When a documentary gets released so close to the biopic, one can’t help but compare the films. For instance, Matt Morton’s electronic score is composed entirely of instruments that existed in 1969. Let it be stated that we need not compare his work to that of Justin Hurwitz’ brilliant score for First Man–especially that of “The Landing.” Yet this was one area in which I couldn’t help but pay closer attention. While Morton does give us some powerful moments, they come at different times in the film.

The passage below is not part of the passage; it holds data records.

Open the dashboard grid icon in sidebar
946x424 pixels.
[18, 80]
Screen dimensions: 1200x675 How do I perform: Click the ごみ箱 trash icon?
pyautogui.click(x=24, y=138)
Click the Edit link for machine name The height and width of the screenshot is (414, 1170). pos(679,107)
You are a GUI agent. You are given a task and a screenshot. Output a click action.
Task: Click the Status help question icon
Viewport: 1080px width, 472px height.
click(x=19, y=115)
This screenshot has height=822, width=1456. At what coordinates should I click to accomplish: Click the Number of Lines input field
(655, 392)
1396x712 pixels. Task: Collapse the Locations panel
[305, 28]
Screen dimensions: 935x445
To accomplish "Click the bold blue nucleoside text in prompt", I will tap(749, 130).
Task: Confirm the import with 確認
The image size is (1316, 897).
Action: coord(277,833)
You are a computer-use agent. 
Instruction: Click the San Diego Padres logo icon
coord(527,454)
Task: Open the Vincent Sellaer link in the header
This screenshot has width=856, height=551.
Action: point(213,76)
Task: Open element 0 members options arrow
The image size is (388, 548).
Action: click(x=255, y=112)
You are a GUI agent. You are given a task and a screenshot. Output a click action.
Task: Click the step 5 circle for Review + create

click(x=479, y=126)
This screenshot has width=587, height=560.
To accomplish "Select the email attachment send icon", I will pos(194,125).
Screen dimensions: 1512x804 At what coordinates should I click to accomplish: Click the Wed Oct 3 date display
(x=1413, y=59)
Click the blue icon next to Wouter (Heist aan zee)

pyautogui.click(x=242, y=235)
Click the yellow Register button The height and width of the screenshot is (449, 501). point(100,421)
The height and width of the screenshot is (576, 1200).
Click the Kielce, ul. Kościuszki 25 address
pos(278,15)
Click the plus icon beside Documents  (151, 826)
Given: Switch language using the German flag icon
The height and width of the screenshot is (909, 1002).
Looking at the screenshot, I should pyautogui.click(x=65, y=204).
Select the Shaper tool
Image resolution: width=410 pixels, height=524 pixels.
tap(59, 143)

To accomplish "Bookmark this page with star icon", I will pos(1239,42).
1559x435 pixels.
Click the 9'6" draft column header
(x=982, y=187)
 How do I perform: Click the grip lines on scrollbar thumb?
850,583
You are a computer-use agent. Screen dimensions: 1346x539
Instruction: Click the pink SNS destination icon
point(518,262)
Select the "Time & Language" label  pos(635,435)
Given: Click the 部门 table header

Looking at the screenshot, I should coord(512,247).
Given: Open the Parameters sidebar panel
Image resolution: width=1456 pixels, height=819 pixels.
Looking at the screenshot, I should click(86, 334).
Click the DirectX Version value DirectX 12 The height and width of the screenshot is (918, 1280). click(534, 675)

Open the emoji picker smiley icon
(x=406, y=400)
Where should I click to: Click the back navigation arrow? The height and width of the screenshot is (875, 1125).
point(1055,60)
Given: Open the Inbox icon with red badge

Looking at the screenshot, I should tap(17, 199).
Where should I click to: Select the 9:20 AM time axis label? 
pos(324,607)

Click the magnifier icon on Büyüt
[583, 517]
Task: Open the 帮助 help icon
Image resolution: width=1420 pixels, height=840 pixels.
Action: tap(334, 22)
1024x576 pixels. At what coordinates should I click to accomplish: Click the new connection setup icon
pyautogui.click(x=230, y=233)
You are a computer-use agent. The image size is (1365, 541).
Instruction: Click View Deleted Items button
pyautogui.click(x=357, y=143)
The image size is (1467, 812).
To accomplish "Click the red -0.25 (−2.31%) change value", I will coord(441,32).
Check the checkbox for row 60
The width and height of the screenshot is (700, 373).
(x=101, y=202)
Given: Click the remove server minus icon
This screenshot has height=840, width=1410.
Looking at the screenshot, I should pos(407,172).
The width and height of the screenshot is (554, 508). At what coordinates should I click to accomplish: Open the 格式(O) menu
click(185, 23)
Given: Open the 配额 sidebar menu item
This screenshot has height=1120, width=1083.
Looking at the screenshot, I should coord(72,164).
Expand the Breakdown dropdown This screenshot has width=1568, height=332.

The events of July 1969 were historic. Or as one Ren Stevens would say, “We went to the moon in 1969, not 1968 or a year later.” What President John F. Kennedy could only dream, NASA turned it into reality when a trio of astronauts launched Apollo 11 on July 16, 1969. Neil Armstrong, Edwin “Buzz” Aldrin, and Michael Collins were men on a mission. While Armstrong and Aldrin got all the glory, Collins still had a job to do!
I have to say that Eric Milano’s sound mixing and design is considerably impressive given how much there is to work with. There were well over 11,000 hours of audio recordings. This is combined with a discovery of new footage. All in all, it makes for impressive editing in putting everything together and getting audio to sync up correctly. One can’t not do this film without the soundbites from noted CBS news anchor Walter Cronkite or even President John F. Kennedy’s speech to Congress in May 1961.
This is a film that simply would not exist without the work of the National Archives and NASA. Thanks to never-before-seen 65mm footage, we’re able to get this cinematic event. Combine this with the massive audio–it’s very much a thing of beauty. The splendor of watching the shuttle take off is one of those inspirational moments. If mankind can do this, what else can we achieve?
What Todd Douglas Miller has done with this celebratory documentary is truly impressive. Given how much footage that exists, one can only wonder why this film runs only 93 minutes! We get glimpses of both the Launch Control Center and Mission Control while also getting a glance at everyone who stopped to watch the launch that day. It’s quite the different experience from last fall’s First Man. These are two very different films. You know how they say you should see a film on the biggest screen possible? I can definitely say that Apollo 11 must be see on the biggest screen possible!
With the moon landing celebrating 50 years this summer, Apollo 11 brings us the mission in a way that hasn’t been seen before.
DIRECTOR: Todd Douglas Miller
FEATURING: Neil Armstrong, Buzz Aldrin, Michael Collins, JoAnn H. Morgan, Gene Kranz, Charles M. Duke Jr.